On December 6, 2010, Targa Resources Corp. (the Company) together with Warburg Pincus
Private Equity VIII, L.P., Warburg Pincus Netherlands Private Equity VIII C.V.I, WP-WPVIII
Investors, L.P., Warburg Pincus Private Equity IX, L.P., Merrill Lynch Ventures L.P. 2001, Margaret
D. Helma, Roy E. Johnson and René D. Ruiz (the Selling Stockholders) entered into an Underwriting
Agreement (the Underwriting Agreement) with Barclays Capital Inc., Morgan Stanley & Co.
Incorporated, Merrill Lynch, Pierce, Fenner & Smith Incorporated, Citigroup Global Markets Inc.,
Deutsche Bank Securities Inc., Credit Suisse Securities (USA) LLC, J.P. Morgan Securities LLC,
Wells Fargo Securities, LLC, Raymond James & Associates, Inc., RBC Capital Markets, LLC, UBS
Securities LLC, Robert W. Baird & Co. Incorporated and ING Financial Markets LLC (the
Underwriters) providing for the offer and sale (the Offering) in a firm commitment underwritten
offering of 16,375,000 shares (the Shares) sold by the Selling Stockholders at a price of $22 per
share ($20.79 per share, net of underwriting discounts). Pursuant to the Underwriting Agreement,
the Underwriters were granted an over-allotment option for a period of 30 days (the Over-Allotment
Option) to purchase from certain of the Selling Stockholders up to an additional 2,456,250 shares
of common stock, at the same price per share, to cover over-allotments, if any. On
December 8,
2010, the Underwriters exercised the Over-Allotment Option in full. The material terms of the
Offering are described in the prospectus, dated December 6, 2010 (the Prospectus), filed by the
Company with the Securities and Exchange Commission (the Commission) on December 7, 2010 pursuant
to Rule 424(b)(1) under the Securities Act of 1933, as amended (the Securities Act). The
Offering is registered with the Commission pursuant to a Registration Statement on Form S-1, as
amended (File No. 333-169277), initially filed by the Company on September 9, 2010.

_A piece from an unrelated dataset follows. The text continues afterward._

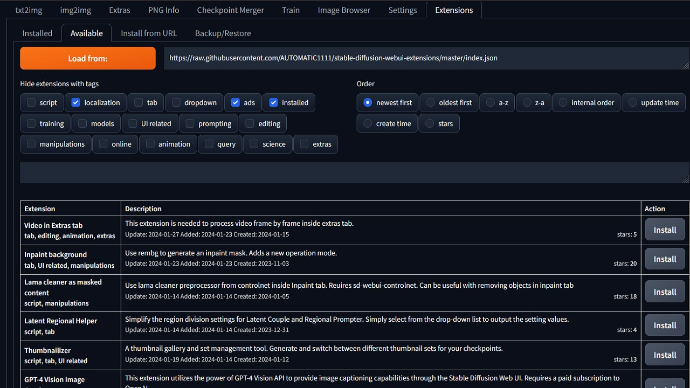
Task: Disable the ads tag filter
Action: point(236,102)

In the Underwriting Agreement, the Company and the Selling Stockholders agreed to indemnify
the Underwriters against certain liabilities, including liabilities under the Securities Act, or to
contribute to payments the Underwriters may be required to make because of any of those
liabilities. The foregoing description of the Underwriting Agreement is qualified in its entirety
by reference to the full text of the Underwriting Agreement, which is filed as Exhibit 1.1 to this
Current Report on Form 8-K and is incorporated herein by reference.
Some of the Underwriters and their affiliates have performed investment banking, commercial
banking and advisory services for the Company and its affiliates from time to time for which they
have received customary fees and expenses. The Underwriters and their affiliates may currently, and
may from time to time in the future, engage in transactions with and perform services for the
Company and its affiliates in the ordinary course of business. Additionally, affiliates of some of
the Underwriters are lenders under the Companys senior secured credit facility
and Targa Resources Partners LPs senior secured credit facility.
Item 7.01 Regulation FD Disclosure.
On
December 6, 2010, the Company announced it had priced its initial public offering of
16,375,000 shares of common stock. A copy of the press release is furnished as Exhibit 99.1 hereto
and is incorporated herein by reference.
The information furnished pursuant to this Item 7.01, including Exhibit 99.1, shall not be
deemed to be filed for the purposes of Section 18 of the Securities Exchange Act of 1934 and will
not be incorporated by reference into any filing under the Securities Act unless specifically
identified therein as being incorporated therein by reference.